Wednesday, 14 December 2022

Nationalisation of Energy System: Motion [Private Members]

 

10:20 am

Photo of Martin BrowneMartin Browne (Tipperary, Sinn Fein) | Oireachtas source

I thank Solidarity-People Before Profit for bringing the motion before the House. This Government has led us to a situation where it has failed to prepare this country for the increase in electricity usage. It speaks fine words, but looking at its actions, they do not add up. It is a natural consequence of all this that we find ourselves discussing the renationalisation of the energy system, as this motion proposes.

We face a heightened risk of blackouts this winter, which are due entirely to the failure of successive governments to manage energy supply and demand, especially when we consider that demand has shot up by 12% in five years and little preparation has taken place. We are constantly being faced with the inaction of a Government that has few ideas and little intent to act in the interests of the people it is supposed to serve. Time and again, however, the Opposition is spoken down to by the Government parties who claim to be the authority on all things, but they are also the authority on how not to prepare.

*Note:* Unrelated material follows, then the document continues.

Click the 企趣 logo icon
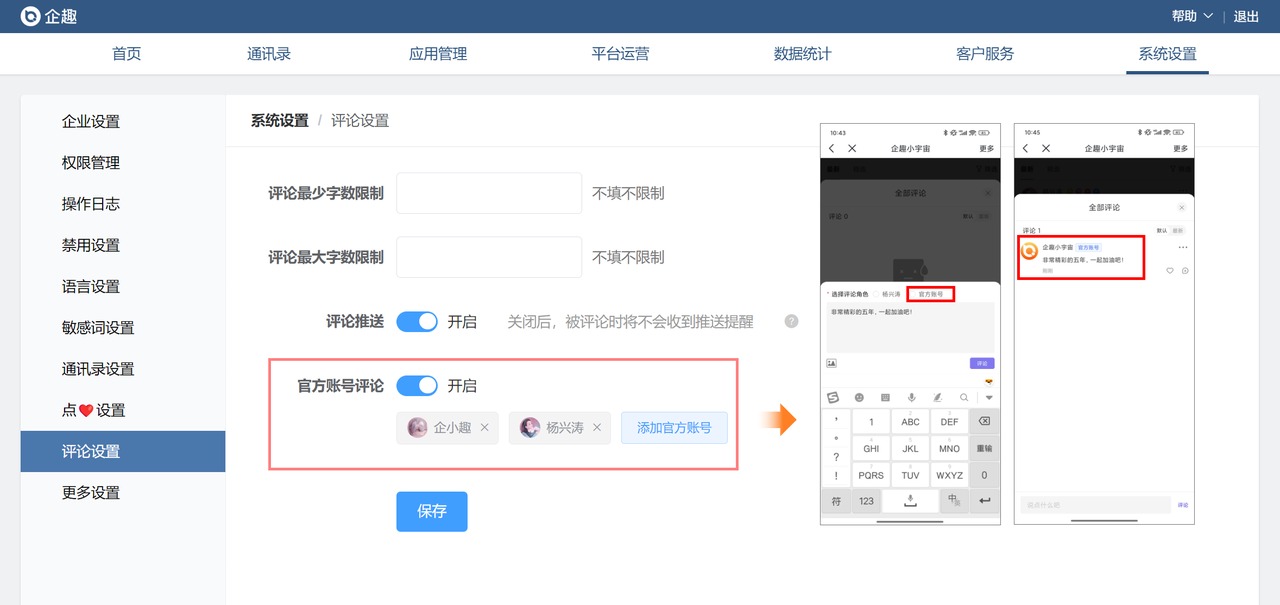The image size is (1280, 605). tap(31, 16)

We need to be self-sufficient in terms of energy. In our policy document, Sinn Féin Vision for Renewable Energy, we outline the actions we would take in government to help reach 80% of renewables by 2030 and grow the proportion of community-, State- and domestically owned renewables. Sinn Féin has led the call on harnessing the potential of green hydrogen. We have among the best offshore wind potential in the world and we are not using it to its fullest, yet the Government’s consultation process on this ended in September and we remain without a national strategy. Because green hydrogen can be produced and stored domestically, we can add that to our portfolio of self-reliance, a portfolio that, sadly, has been neglected by this and successive governments.

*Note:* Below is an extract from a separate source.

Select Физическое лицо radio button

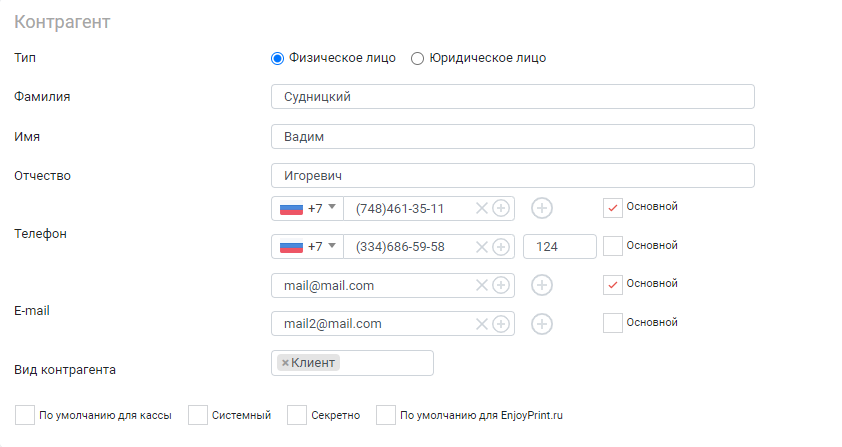pyautogui.click(x=277, y=59)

On the issue of self-sufficiency at the micro level of communities and households, there are households throughout the country that could take the pressure off the grid if they could only gain access to the national retrofit scheme. The Government itself has admitted there are cohorts of households that are left out of this scheme, such as old stone buildings, which are across County Tipperary. Communities can also benefit from wealth that is generated from community-owned solar and wind projects. Money that is accrued through this method is more likely to be retained, recirculated and reinvested within the community, helping it to stimulate local economies and social development, all the while cutting carbon emissions.

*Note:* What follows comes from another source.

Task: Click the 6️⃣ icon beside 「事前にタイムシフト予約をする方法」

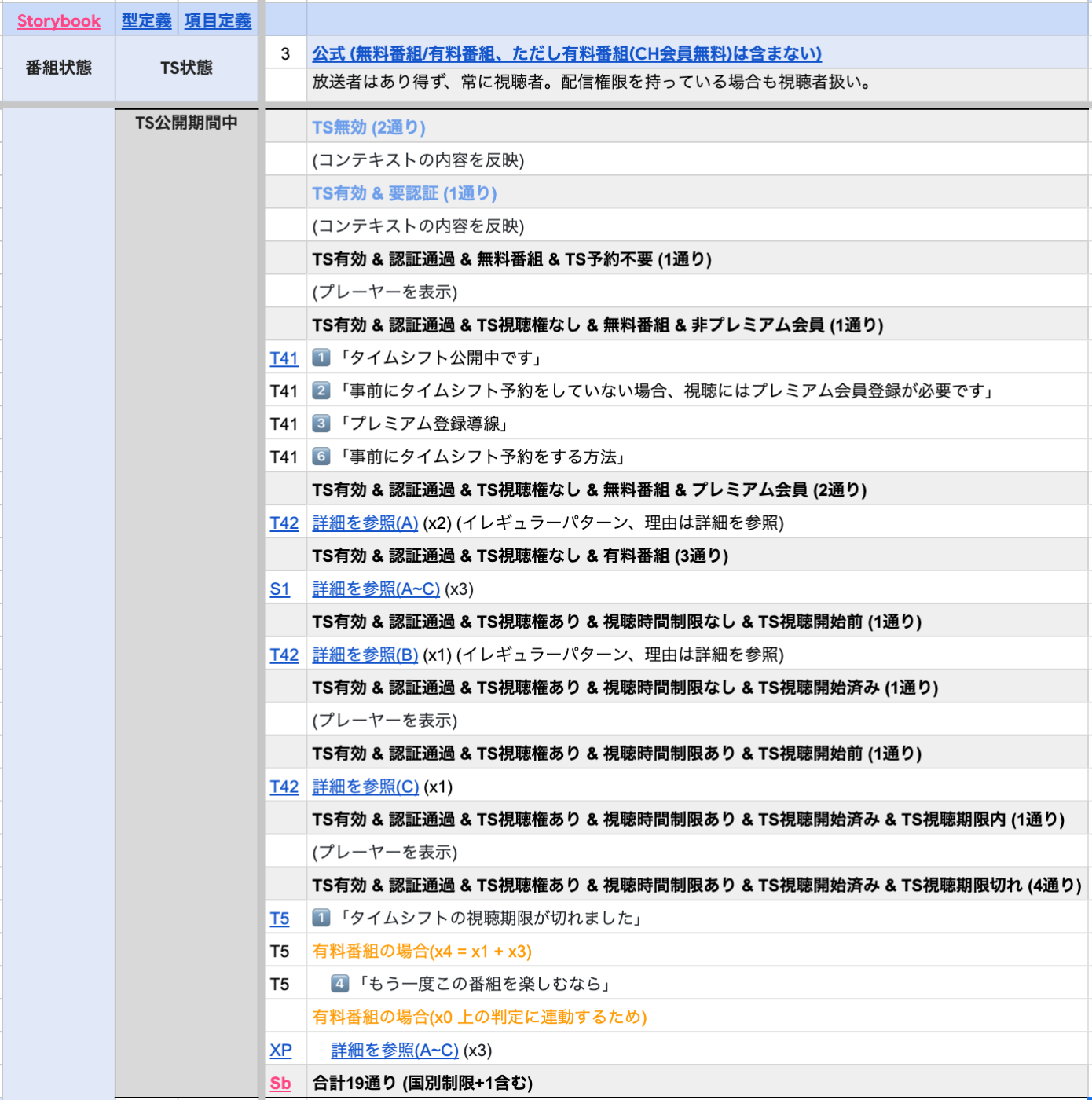Action: [323, 456]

Transport features heavily in this motion. I have long been campaigning for better use of the train network than we currently see in Tipperary, for example. Simple things like timetable changes would actually be cost beneficial, would link regions, facilitate workers and would cut down on emissions. However, any change here is slow and unimaginative. Delays in this area and in the area of offshore wind, coupled with the slowness of imposing a windfall tax on energy companies and a poor retrofit scheme that is holding us back, are just a few things that must be addressed to allow us increase self-sufficiency.